Exercise
Scan the following material for the string "grid" and copy each line in which it appears.

*** Source data Section Begins ***

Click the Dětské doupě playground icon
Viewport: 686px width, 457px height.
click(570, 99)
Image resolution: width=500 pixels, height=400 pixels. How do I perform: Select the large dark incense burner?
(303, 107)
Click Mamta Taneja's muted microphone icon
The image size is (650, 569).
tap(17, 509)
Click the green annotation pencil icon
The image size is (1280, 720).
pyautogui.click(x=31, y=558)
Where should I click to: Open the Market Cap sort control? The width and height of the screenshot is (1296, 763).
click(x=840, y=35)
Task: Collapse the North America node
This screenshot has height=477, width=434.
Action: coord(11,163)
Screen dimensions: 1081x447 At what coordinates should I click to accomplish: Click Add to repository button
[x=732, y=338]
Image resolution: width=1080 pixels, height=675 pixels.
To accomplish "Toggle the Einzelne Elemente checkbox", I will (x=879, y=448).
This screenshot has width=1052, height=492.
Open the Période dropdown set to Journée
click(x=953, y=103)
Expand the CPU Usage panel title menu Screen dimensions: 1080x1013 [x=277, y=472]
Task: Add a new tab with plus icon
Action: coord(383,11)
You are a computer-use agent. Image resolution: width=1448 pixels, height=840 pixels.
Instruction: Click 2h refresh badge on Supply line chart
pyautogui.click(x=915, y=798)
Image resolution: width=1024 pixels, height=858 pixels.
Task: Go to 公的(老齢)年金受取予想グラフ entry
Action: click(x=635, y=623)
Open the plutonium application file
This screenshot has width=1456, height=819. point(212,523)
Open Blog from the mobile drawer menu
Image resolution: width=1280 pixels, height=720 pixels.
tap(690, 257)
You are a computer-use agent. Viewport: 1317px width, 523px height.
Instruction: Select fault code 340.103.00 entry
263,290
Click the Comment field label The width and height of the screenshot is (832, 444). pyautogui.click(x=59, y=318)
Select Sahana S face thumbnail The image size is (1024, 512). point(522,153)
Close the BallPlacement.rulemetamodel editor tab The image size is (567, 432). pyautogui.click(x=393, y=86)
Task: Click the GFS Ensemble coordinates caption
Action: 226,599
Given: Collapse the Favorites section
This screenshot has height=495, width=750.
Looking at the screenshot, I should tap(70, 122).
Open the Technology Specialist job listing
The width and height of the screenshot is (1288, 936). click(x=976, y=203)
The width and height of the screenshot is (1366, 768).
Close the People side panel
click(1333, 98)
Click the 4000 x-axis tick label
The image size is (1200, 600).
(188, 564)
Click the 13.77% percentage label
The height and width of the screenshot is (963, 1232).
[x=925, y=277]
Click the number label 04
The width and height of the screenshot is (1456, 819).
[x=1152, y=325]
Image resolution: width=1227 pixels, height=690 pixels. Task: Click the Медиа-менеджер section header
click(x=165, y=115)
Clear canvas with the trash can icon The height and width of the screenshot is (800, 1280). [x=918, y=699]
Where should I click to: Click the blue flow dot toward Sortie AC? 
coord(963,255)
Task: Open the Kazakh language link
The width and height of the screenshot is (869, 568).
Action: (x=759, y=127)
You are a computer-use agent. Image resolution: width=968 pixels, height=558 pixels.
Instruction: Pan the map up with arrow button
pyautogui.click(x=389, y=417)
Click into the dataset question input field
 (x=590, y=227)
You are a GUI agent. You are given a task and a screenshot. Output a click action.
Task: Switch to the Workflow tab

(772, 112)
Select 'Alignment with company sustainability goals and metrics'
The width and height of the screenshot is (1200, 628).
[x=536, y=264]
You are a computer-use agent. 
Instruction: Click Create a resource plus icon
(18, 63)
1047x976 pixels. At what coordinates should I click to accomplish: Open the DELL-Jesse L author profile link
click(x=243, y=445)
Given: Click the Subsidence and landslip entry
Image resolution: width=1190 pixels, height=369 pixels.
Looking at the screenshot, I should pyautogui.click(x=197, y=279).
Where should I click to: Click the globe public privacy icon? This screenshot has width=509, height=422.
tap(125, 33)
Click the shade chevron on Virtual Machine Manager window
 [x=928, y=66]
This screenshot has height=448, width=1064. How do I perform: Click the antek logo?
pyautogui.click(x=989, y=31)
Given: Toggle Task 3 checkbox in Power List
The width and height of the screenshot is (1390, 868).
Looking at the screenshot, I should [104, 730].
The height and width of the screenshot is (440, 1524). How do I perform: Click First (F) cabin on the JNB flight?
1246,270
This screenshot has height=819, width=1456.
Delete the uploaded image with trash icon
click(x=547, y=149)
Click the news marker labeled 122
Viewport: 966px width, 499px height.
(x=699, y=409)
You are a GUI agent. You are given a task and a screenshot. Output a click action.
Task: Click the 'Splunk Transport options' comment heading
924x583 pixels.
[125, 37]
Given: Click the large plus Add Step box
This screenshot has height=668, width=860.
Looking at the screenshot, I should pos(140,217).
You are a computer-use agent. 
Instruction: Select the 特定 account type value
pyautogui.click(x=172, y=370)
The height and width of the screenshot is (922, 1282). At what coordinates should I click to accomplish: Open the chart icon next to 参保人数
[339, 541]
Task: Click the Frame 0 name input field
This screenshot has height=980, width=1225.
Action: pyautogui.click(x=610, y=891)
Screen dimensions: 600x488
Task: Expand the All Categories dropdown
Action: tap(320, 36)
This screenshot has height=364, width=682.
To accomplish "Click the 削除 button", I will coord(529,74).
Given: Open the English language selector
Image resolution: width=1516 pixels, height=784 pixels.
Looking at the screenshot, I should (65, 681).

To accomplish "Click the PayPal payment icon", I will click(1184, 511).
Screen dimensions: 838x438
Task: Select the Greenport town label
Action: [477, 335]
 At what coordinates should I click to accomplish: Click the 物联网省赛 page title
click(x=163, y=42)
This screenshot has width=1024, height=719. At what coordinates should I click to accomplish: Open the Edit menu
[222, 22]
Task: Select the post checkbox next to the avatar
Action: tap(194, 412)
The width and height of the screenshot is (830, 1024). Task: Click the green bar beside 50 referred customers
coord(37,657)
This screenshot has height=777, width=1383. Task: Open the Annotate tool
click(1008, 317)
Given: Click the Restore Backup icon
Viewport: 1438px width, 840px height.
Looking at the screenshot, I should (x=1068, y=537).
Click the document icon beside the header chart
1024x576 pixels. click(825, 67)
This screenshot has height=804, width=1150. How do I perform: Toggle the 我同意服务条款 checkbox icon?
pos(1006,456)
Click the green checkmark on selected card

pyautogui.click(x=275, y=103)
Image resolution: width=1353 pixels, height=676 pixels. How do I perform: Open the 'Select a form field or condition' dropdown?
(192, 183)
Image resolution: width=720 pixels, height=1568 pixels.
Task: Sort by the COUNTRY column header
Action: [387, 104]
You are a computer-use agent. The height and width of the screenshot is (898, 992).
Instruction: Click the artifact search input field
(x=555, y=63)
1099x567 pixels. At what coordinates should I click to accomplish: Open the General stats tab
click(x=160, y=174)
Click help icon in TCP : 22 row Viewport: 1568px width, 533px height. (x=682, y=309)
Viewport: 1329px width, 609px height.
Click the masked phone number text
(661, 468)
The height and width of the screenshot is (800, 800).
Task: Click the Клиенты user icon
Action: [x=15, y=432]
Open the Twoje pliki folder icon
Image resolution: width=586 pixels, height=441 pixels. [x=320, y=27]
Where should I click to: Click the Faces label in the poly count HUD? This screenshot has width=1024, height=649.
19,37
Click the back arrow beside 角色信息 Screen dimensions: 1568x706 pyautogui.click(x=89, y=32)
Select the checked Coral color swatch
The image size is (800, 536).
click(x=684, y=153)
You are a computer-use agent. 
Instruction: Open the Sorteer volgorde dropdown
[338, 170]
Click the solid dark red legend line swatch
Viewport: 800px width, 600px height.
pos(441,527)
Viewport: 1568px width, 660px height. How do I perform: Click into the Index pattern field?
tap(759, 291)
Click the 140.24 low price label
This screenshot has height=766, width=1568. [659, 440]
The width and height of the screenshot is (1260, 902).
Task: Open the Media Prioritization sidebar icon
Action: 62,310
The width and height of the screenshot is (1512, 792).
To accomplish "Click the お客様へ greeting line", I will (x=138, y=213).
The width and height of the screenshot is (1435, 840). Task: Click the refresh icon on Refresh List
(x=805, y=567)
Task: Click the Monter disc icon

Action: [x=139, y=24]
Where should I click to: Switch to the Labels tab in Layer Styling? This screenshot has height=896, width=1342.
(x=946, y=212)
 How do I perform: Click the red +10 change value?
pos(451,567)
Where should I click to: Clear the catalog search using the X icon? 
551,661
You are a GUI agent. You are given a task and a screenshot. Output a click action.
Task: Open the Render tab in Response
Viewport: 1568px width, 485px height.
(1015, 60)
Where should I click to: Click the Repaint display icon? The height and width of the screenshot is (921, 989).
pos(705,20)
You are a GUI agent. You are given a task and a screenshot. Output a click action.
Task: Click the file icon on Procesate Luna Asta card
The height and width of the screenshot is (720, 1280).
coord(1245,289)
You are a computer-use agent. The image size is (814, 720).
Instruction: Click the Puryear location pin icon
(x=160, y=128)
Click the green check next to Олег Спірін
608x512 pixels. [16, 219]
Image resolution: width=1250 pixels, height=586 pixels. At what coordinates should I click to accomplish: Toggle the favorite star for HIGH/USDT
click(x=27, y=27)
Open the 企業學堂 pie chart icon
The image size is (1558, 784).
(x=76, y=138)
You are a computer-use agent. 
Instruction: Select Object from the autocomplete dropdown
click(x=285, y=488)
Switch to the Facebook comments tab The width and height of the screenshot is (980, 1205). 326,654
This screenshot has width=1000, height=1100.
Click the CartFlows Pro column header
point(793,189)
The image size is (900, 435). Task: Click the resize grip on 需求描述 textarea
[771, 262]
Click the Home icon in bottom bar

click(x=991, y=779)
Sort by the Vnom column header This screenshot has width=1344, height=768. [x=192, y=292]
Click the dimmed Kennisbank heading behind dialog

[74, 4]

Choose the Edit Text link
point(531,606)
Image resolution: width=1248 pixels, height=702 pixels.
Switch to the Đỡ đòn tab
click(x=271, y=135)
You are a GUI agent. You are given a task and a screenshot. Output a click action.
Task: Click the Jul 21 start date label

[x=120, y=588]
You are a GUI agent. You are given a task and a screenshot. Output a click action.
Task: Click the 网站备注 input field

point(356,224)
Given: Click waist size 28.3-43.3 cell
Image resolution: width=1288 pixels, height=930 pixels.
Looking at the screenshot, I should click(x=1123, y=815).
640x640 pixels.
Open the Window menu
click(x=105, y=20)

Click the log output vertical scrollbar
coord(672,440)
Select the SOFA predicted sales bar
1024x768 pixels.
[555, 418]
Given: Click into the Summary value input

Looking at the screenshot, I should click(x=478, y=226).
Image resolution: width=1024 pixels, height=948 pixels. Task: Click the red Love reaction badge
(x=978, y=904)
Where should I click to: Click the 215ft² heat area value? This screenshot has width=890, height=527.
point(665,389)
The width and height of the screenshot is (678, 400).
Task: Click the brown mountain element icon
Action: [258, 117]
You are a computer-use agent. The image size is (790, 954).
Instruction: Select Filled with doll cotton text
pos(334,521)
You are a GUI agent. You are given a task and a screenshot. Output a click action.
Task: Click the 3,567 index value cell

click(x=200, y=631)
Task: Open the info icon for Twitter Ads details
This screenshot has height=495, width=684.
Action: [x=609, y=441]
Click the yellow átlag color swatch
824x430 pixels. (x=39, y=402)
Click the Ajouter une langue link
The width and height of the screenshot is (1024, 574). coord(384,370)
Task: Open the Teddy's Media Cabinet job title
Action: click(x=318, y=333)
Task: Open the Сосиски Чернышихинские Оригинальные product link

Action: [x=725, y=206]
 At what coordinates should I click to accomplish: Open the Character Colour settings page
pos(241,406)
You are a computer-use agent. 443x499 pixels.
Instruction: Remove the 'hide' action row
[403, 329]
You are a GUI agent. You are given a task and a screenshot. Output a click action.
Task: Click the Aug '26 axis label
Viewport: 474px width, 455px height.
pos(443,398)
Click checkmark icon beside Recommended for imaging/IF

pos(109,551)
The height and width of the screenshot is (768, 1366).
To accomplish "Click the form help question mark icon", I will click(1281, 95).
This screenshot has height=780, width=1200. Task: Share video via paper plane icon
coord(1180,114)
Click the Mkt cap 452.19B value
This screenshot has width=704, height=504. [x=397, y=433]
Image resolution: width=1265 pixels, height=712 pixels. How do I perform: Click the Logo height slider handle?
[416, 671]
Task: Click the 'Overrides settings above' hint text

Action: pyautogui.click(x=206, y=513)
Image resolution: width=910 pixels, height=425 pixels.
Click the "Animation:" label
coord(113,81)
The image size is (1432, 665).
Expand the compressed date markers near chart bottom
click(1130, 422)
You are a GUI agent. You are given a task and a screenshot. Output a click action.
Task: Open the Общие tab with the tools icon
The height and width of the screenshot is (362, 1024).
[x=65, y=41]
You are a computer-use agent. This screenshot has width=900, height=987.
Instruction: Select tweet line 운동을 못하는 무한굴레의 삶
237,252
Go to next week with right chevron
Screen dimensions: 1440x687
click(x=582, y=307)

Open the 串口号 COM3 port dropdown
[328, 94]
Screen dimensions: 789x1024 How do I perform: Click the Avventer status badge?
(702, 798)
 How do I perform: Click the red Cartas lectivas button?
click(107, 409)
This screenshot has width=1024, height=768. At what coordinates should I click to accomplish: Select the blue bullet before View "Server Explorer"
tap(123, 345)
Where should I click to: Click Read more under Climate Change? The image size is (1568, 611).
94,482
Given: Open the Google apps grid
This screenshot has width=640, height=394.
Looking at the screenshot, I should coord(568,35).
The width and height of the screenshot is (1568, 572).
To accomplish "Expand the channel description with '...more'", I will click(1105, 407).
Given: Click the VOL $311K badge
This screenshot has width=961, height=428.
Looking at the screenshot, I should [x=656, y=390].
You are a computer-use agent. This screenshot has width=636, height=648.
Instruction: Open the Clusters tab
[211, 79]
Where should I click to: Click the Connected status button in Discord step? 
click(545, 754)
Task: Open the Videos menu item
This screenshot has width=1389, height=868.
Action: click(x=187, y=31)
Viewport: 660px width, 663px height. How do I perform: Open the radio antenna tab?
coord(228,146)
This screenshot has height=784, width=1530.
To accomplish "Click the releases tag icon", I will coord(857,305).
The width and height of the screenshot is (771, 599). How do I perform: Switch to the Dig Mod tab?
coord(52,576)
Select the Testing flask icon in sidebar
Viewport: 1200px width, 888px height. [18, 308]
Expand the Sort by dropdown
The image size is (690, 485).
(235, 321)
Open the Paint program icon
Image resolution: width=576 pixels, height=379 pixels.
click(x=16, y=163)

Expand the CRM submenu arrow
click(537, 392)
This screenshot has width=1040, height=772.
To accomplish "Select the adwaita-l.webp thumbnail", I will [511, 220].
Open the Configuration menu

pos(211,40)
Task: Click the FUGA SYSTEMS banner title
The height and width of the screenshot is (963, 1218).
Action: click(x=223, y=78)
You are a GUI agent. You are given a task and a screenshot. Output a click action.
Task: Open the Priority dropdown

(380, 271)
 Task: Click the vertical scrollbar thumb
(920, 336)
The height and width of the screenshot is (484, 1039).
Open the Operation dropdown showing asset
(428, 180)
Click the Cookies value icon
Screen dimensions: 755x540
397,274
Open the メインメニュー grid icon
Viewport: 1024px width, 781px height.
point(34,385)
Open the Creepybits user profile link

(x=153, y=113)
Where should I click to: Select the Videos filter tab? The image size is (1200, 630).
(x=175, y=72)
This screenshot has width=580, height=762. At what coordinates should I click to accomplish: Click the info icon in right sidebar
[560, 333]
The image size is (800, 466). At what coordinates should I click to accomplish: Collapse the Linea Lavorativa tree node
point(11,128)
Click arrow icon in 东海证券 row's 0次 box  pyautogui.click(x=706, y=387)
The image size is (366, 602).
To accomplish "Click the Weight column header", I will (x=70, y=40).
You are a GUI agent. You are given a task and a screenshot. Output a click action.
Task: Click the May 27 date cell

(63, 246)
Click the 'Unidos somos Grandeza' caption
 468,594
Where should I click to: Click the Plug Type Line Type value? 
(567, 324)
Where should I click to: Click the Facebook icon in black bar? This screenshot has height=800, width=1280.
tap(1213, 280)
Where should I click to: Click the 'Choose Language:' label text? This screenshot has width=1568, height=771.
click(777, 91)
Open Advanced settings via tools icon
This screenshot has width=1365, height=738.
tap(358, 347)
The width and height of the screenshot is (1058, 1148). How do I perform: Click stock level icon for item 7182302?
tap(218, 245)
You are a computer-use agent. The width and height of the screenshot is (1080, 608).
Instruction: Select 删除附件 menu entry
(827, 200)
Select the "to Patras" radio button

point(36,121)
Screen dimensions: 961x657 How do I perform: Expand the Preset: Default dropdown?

*** Source data Section Ends ***

Answer for this exercise
Given: Open the Google apps grid
Open the メインメニュー grid icon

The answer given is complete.